Work to be completed:
Please repeat each entry. Match every word exactly.

Dataset records:
-*-

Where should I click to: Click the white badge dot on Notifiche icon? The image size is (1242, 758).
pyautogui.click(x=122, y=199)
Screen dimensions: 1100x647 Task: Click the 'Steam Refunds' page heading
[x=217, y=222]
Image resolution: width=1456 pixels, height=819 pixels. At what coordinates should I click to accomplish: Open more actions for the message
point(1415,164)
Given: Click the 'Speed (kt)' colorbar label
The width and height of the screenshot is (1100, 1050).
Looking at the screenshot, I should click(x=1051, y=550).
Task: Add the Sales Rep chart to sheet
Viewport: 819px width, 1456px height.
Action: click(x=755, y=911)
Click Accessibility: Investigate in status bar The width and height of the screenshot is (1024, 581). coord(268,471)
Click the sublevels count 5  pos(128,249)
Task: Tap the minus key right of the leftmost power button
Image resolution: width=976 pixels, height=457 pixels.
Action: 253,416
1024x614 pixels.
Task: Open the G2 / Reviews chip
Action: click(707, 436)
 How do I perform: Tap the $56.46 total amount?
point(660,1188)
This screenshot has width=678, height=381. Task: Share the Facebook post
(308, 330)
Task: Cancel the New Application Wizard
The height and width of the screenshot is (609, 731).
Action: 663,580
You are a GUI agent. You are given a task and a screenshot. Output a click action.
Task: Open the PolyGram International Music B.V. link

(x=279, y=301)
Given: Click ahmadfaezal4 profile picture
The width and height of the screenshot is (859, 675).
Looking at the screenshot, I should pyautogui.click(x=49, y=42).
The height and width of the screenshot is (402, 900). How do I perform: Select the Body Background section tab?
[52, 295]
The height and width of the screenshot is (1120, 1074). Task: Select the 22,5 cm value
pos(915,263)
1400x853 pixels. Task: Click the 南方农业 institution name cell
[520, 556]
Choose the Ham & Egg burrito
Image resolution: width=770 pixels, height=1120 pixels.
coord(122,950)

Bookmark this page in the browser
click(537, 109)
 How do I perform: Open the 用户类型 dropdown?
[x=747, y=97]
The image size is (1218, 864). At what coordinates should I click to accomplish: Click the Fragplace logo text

-*-

Response to the exercise:
Where should I click to: Click the white badge dot on Notifiche icon? The image size is (1242, 758).
pyautogui.click(x=122, y=199)
Screen dimensions: 1100x647 Task: Click the 'Steam Refunds' page heading
[x=217, y=222]
Image resolution: width=1456 pixels, height=819 pixels. At what coordinates should I click to accomplish: Open more actions for the message
point(1415,164)
Given: Click the 'Speed (kt)' colorbar label
The width and height of the screenshot is (1100, 1050).
Looking at the screenshot, I should click(x=1051, y=550).
Task: Add the Sales Rep chart to sheet
Viewport: 819px width, 1456px height.
Action: click(x=755, y=911)
Click Accessibility: Investigate in status bar The width and height of the screenshot is (1024, 581). coord(268,471)
Click the sublevels count 5  pos(128,249)
Task: Tap the minus key right of the leftmost power button
Image resolution: width=976 pixels, height=457 pixels.
Action: 253,416
1024x614 pixels.
Task: Open the G2 / Reviews chip
Action: click(707, 436)
 How do I perform: Tap the $56.46 total amount?
point(660,1188)
This screenshot has width=678, height=381. Task: Share the Facebook post
(308, 330)
Task: Cancel the New Application Wizard
The height and width of the screenshot is (609, 731).
Action: 663,580
You are a GUI agent. You are given a task and a screenshot. Output a click action.
Task: Open the PolyGram International Music B.V. link

(x=279, y=301)
Given: Click ahmadfaezal4 profile picture
The width and height of the screenshot is (859, 675).
Looking at the screenshot, I should pyautogui.click(x=49, y=42).
The height and width of the screenshot is (402, 900). How do I perform: Select the Body Background section tab?
[52, 295]
The height and width of the screenshot is (1120, 1074). Task: Select the 22,5 cm value
pos(915,263)
1400x853 pixels. Task: Click the 南方农业 institution name cell
[520, 556]
Choose the Ham & Egg burrito
Image resolution: width=770 pixels, height=1120 pixels.
coord(122,950)

Bookmark this page in the browser
click(537, 109)
 How do I perform: Open the 用户类型 dropdown?
[x=747, y=97]
The image size is (1218, 864). At what coordinates should I click to accomplish: Click the Fragplace logo text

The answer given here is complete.